Plan THD : le Gouvernement va-t-il atteindre ses objectifs ?

Pour respecter son engagement d’une France Très Haut Débit d’ici 2022, le Gouvernement est dans les starting-blocks. Mais sur la voie du déploiement depuis moins d’un an, il rencontre déjà des obstacles qui compromettent le bon déroulement du calendrier.

L’objectif gouvernemental est très clair : le Très Haut Débit partout et pour tous en 2022. Pour l’atteindre, le Gouvernement entend s’appuyer d’une part sur la technologie FttH (Fiber To The Home), complétée par des technologies alternatives, d’autre part sur la complémentarité entre opérateurs privés et acteurs publics pour les zones les moins denses.

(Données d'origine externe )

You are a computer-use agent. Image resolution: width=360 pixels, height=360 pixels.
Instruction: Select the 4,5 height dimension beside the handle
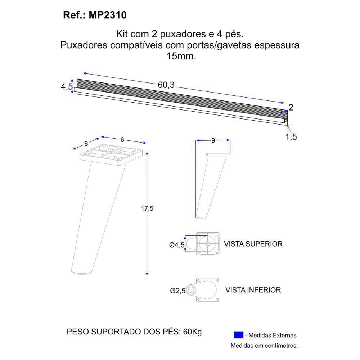coord(67,87)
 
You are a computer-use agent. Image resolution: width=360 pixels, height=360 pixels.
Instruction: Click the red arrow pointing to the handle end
coord(287,125)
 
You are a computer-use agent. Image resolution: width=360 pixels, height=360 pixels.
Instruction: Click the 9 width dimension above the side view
coord(213,140)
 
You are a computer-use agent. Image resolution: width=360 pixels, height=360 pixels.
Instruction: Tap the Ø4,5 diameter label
coord(177,245)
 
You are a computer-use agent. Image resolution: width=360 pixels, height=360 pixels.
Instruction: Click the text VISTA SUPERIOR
coord(253,244)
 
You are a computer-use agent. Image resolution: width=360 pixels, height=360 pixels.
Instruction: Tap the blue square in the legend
coord(238,335)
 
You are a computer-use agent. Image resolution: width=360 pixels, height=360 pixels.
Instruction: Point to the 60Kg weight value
coord(192,332)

La fibre optique a été choisie parce que contrairement à l’ADSL, elle ne souffre d’aucune réduction de débit en fonction de la localisation de l’abonné. L’ADSL à l’inconvénient de la distance entre le foyer de l’abonné et le central téléphonique alors que la fibre est directement raccordée au foyer ou à l’immeuble. Il n’exclut pas les technologies d’appoint telles que l’ADSL, ou sa version améliorée, le VDSL, mais ceci uniquement afin de maximiser ses chances de respecter le calendrier.

En outre, l’État met à disposition des collectivités territoriales des fonds qui contribueront pour la moitié du besoin d’accompagnement public des projets de déploiement en dehors des zones couvertes par les opérateurs. C’est dans ce contexte qu’est née en décembre 2012 la fédération des industriels des réseaux d’initiative publique (FIRIP), dédiée à « la construction, l’exploitation, et la commercialisation d’infrastructures indispensables au déploiement sur l’ensemble du territoire du très haut débit ».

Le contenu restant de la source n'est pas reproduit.